Boney first started going to the bowling alley with members of her church. As the place grew on her, she eventually began to bring her son.
“I’ve been going there for years to take my son there for his birthday. If we’re not in Vegas or on a cruise somewhere, we always make sure that we spend a part of his birthday up at the bowling alley,” Boney said.
She used to bring along a nephew who has since passed due to a car accident. She’s hoping she can continue bringing her family there in the future.
Like Sibel, Boney’s belief in the bowling alley as a safe community cornerstone remains unwavering.
“It absolutely would not discourage me from going,” Boney said. “That’s a rare thing. It hasn’t happened that I know of before. Things are getting out of control in a lot of places, people are getting frustrated for being in the house all the time.”
According to Pew Research, about 4 in 10 adults in the United States get their news from Facebook. Ashe said he doesn’t usually read Facebook posts, but he did this time, when news first broke of an arrest.
“What surprised me was a lot of the comments outside of the community were really charged around race immediately, and that shouldn’t have been the case. This is a tragic event,” Ashe said. “We should never resort to racist comments like I’ve seen on social media.”
Comments under Facebook posts from the Montgomery County District Attorney’s Office and local news outlets have devolved into calls for “public executions,” and other “law and order” rallying cries.
Marlena Green is a Norristown native, a resident of Collegeville, and co-founder of PA Women Rise. She wrote a thread under a DA’s Office Facebook post urging her fellow community members to be “thoughtful” of the language they use in their posts.
“It opens my eyes even more to the perception that East Norriton and West Norriton feel about Norristown,” Green said.
While East and West Norriton are predominantly white, Norristown’s Black population is roughly the same as its white population.
“And [as the DA’s Office is] posting things, then you have the comments that are like, ‘Y’all need to go back to Norristown,’ ‘Norristown has been a bad place for so many years,’ ‘All y’all need to get your children in Norristown,’ or ‘It had to be somebody in Norristown.’ So the focus went straight to Norristown,” Green said.
The suspect who turned himself in, Barnwell, is not from Norristown.
“It was just heartbreaking to see your nearby neighbors in East Norriton and West Norriton look down on Norristown,” Green said.
Another thing that caught Green’s eye was a Solomon Jones opinion piece on WHYY.org on the incident. On social media, the opinion piece appears to be titled “When Black People Shoot in White Spaces” — a title Green finds problematic.
“We’ve been outraged in Norristown because I thought I could freely go there, I didn’t know it was a white space,” Green said with laughter.

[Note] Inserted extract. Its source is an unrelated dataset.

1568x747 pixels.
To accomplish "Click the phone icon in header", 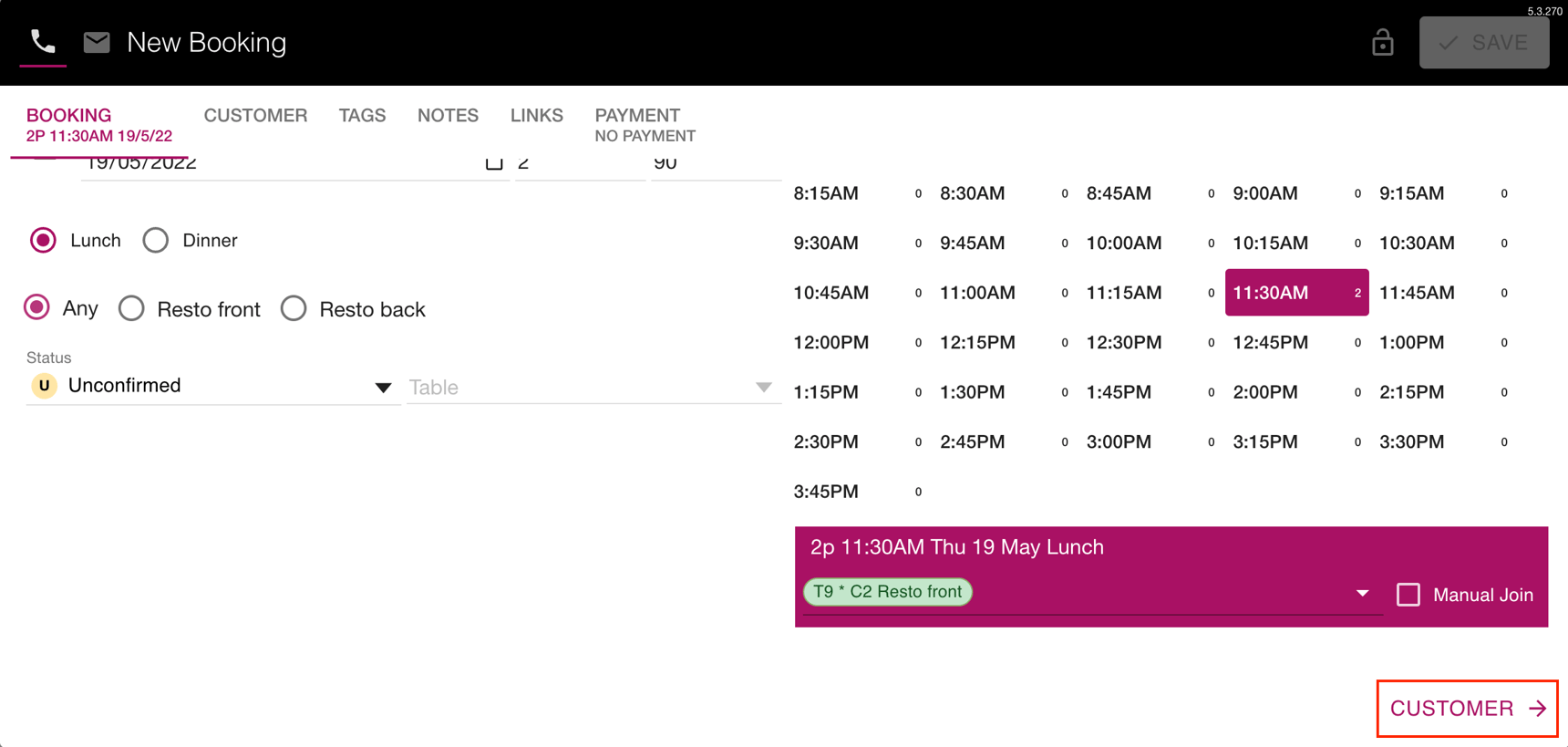I will (x=43, y=42).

She said she has had a close connection with the bowling alley and never thought of it that way — instead it was a safe space to her, which is why her first reaction to hearing the news of the shooting was to worry about any family members who may have been nearby.
“My first initial reaction was, ‘Oh my God, I gotta make sure none of my family members are there,’ because we’ve all been hanging at the bowling alley, because it’s the only place to really go right now,” Green said.
Many said they are hopeful that the community can rally together after last weekend’s tragic events.
“We as a community always come together, and we will continue to,” Sibel said.
Ashe had positive words to say about the way the incident was handled by local police.
“This community is definitely still a safe community. I think that our police department did a great job, responding quickly to the incident,” he said.
—
This article was updated to reflect a second arrest in connection with the mass shooting.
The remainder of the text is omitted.